» **WHAT YOU SHOULD DO**: Copy out nothing but the lines from the one holding "This screenshot has height=250, width=646." through the end of the entries below, exactly as written and without the pictures.

--- START ---

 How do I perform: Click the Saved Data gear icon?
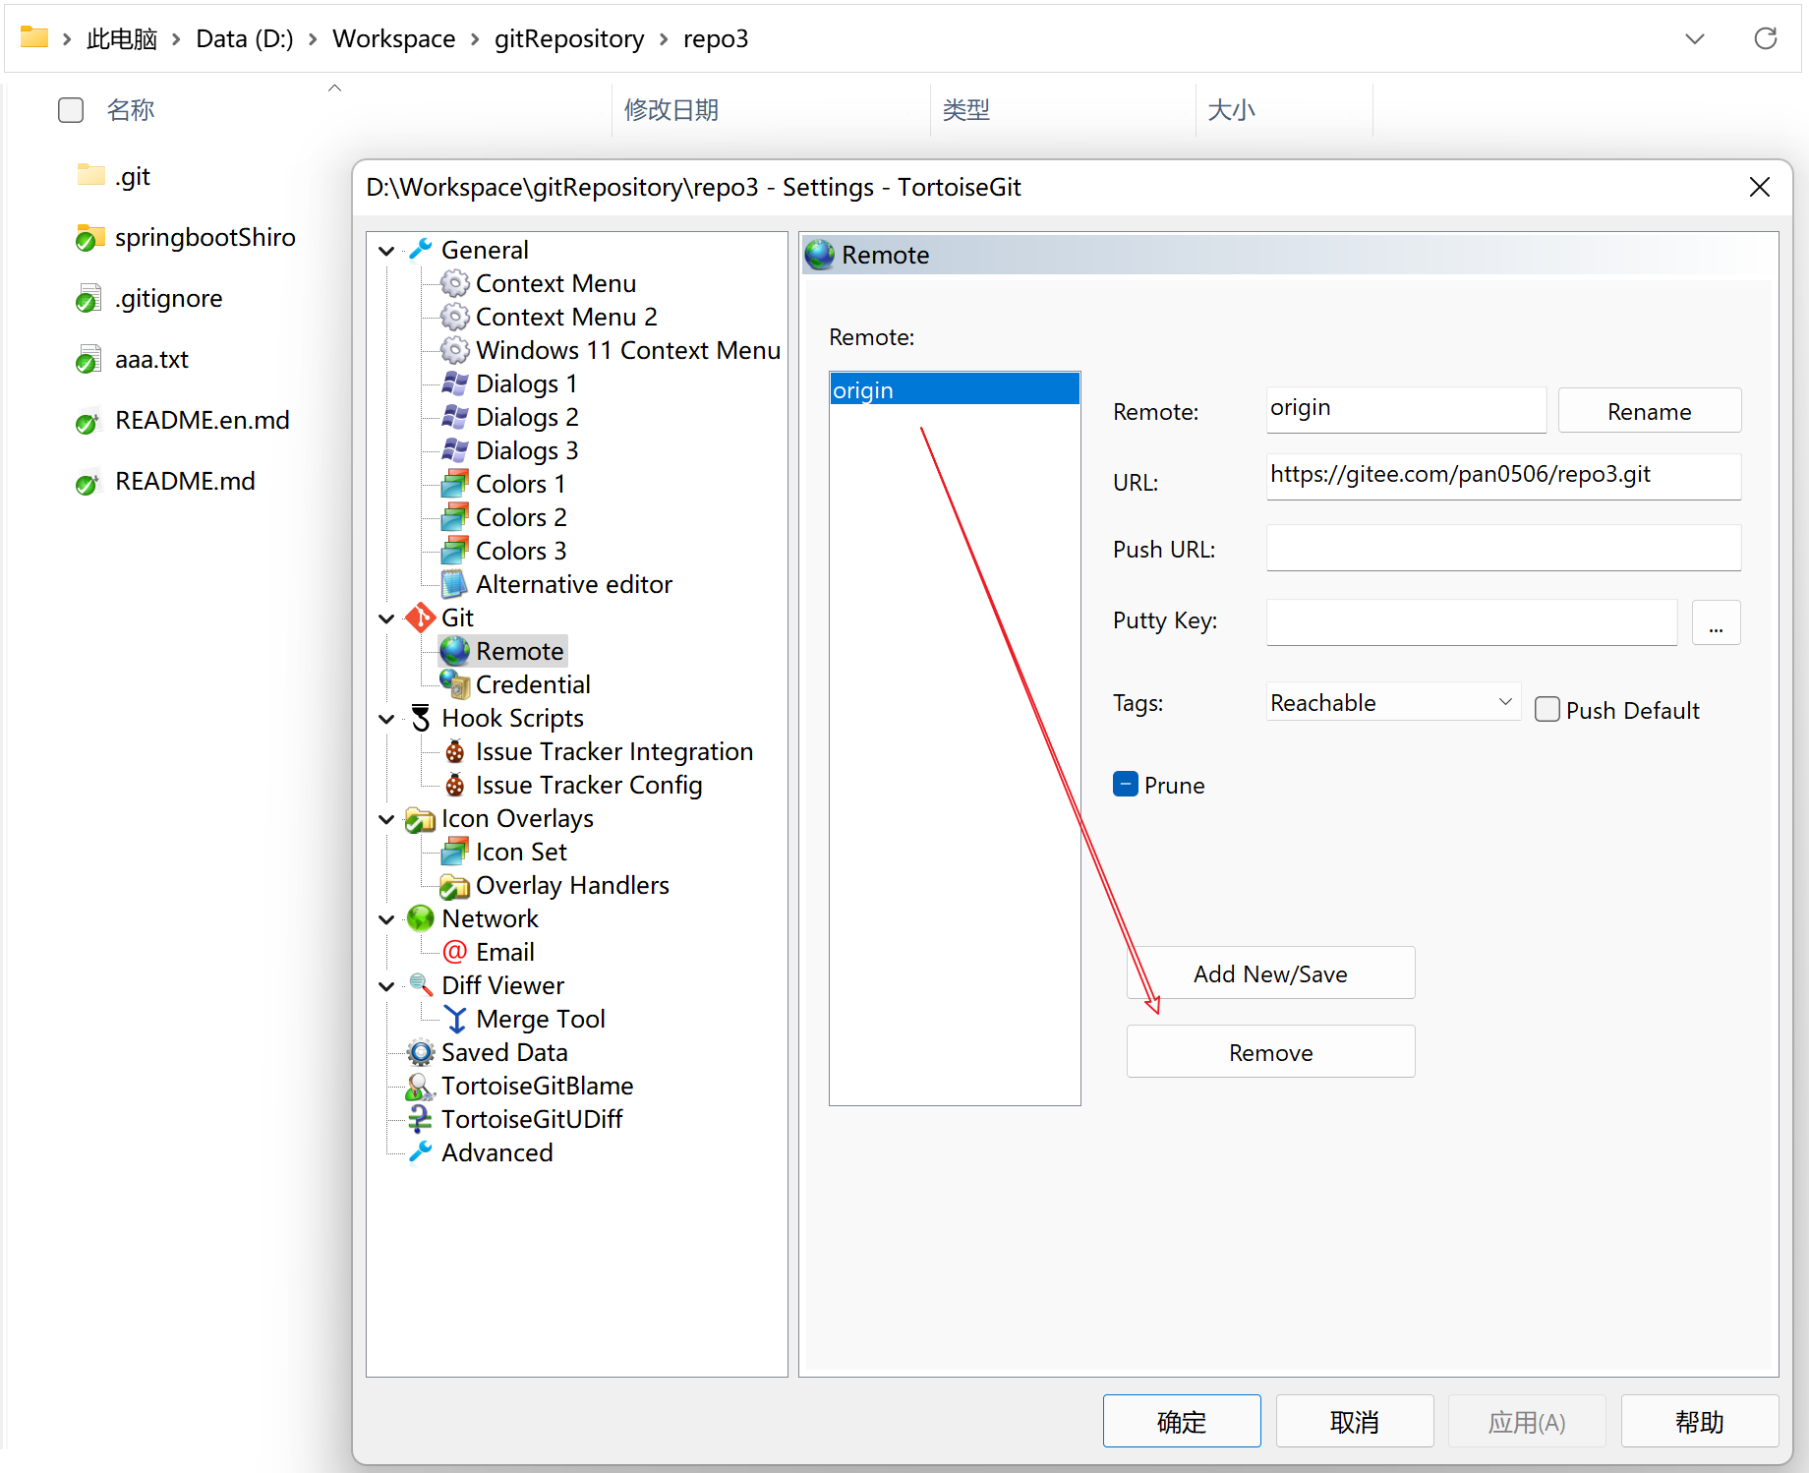point(421,1052)
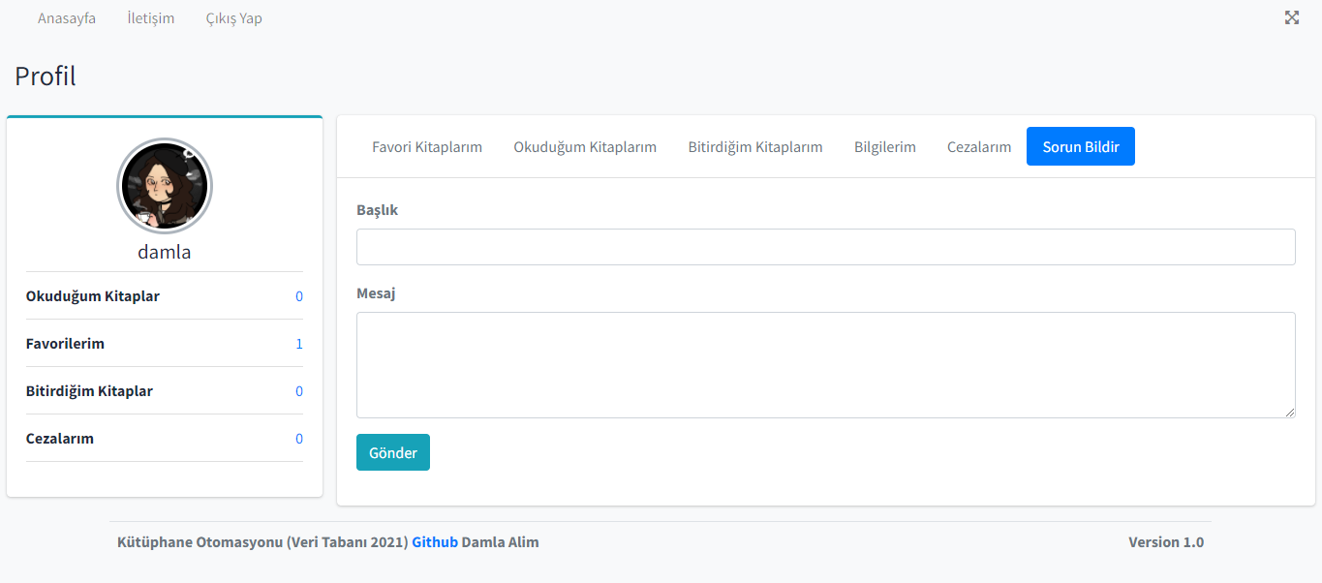Log out via Çıkış Yap
1322x583 pixels.
(233, 17)
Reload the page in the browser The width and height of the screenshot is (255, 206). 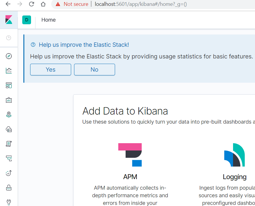point(31,4)
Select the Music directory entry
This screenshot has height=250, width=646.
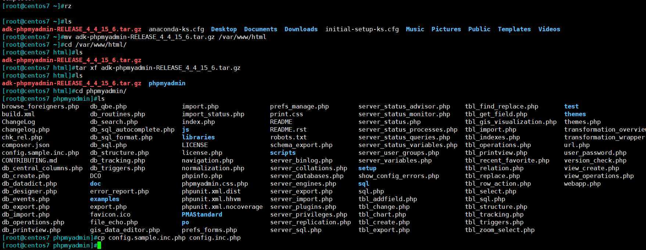pyautogui.click(x=415, y=29)
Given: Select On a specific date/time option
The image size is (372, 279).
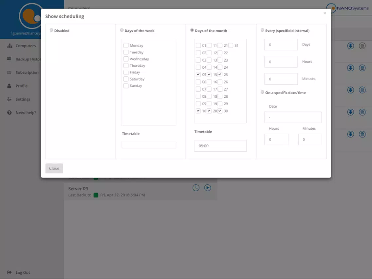Looking at the screenshot, I should [262, 92].
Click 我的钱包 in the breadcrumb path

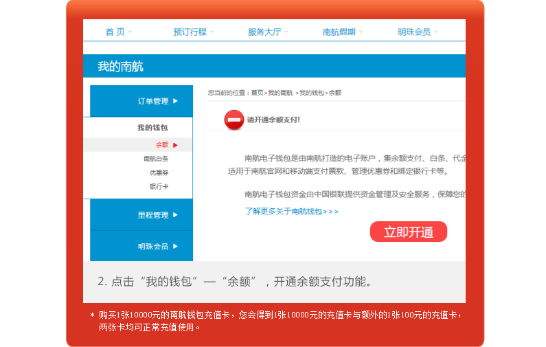pos(311,93)
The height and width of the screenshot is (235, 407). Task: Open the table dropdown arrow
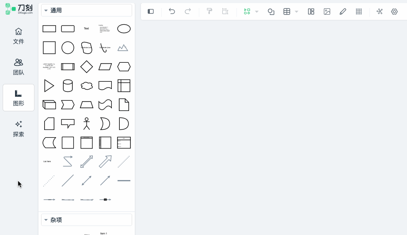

--- END ---

» **REPLY TO THE EXERCISE**:
This screenshot has height=250, width=646.
pyautogui.click(x=415, y=29)
Given: Select On a specific date/time option
The image size is (372, 279).
Looking at the screenshot, I should [262, 92].
Click 我的钱包 in the breadcrumb path

pos(311,93)
The height and width of the screenshot is (235, 407). Task: Open the table dropdown arrow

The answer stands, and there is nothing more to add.